(Data items)
- Opening Delimiter -
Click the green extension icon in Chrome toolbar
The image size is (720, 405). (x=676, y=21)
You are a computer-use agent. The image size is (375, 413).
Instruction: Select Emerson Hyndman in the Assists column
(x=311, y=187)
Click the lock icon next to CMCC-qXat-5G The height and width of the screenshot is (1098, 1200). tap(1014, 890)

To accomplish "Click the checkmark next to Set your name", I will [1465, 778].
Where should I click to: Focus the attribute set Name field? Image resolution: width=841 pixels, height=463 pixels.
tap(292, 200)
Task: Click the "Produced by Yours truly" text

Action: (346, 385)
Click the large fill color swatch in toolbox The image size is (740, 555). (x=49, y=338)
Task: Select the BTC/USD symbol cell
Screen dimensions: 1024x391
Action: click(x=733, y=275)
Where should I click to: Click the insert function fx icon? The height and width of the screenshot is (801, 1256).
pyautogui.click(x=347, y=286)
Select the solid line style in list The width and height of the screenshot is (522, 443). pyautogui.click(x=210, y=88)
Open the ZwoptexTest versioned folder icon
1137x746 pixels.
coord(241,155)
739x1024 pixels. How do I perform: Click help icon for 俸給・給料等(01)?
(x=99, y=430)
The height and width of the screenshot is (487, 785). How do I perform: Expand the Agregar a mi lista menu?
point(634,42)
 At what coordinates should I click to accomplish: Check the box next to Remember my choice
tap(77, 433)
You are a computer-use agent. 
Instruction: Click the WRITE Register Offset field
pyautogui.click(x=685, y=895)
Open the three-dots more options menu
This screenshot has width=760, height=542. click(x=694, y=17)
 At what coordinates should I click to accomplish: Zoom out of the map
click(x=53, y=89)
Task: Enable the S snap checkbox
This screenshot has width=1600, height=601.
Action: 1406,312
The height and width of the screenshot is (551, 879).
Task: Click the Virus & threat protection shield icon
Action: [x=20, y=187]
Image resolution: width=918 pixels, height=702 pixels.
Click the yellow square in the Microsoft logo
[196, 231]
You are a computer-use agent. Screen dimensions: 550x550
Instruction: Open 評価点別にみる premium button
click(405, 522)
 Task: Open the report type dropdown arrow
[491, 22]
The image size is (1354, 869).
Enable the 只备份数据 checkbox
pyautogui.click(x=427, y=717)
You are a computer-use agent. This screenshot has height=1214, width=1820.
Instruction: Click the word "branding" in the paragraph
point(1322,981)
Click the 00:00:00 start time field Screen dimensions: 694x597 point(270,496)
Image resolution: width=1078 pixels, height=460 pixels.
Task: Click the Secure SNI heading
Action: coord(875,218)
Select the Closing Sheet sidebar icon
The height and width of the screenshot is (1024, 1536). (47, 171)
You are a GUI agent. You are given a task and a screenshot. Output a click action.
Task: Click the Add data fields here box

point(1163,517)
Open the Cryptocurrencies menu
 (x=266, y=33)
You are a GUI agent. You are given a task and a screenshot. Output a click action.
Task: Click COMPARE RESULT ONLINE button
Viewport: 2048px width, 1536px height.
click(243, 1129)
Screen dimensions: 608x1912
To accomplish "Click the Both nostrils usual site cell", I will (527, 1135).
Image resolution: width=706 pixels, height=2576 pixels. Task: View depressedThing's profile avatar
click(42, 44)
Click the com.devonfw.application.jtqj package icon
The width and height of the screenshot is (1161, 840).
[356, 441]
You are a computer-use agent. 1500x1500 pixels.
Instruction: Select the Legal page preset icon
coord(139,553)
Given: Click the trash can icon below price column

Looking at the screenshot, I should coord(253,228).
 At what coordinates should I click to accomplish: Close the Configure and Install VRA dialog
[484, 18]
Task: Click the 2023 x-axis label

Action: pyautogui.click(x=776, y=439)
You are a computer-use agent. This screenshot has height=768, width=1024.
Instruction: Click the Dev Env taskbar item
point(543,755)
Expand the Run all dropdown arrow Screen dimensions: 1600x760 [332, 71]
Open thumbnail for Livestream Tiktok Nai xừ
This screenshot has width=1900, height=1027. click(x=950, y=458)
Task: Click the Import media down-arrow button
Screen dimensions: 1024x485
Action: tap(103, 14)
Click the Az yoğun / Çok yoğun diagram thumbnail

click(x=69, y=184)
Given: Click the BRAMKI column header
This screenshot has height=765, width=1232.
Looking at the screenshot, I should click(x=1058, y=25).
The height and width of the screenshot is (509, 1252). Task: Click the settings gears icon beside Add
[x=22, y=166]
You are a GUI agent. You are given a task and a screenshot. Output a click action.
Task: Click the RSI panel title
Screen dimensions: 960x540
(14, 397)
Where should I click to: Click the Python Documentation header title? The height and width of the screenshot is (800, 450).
- Closing Delimiter -
# Required work:
Reproduce each line from the records that contains the word "computer".

# Output of the exercise:
You are a computer-use agent. The image size is (375, 413).
You are a computer-use agent. 
You are a computer-use agent. Screen dimensions: 550x550
You are a computer-use agent. This screenshot has height=1214, width=1820.
You are a computer-use agent. 1500x1500 pixels.
You are a computer-use agent. This screenshot has height=768, width=1024.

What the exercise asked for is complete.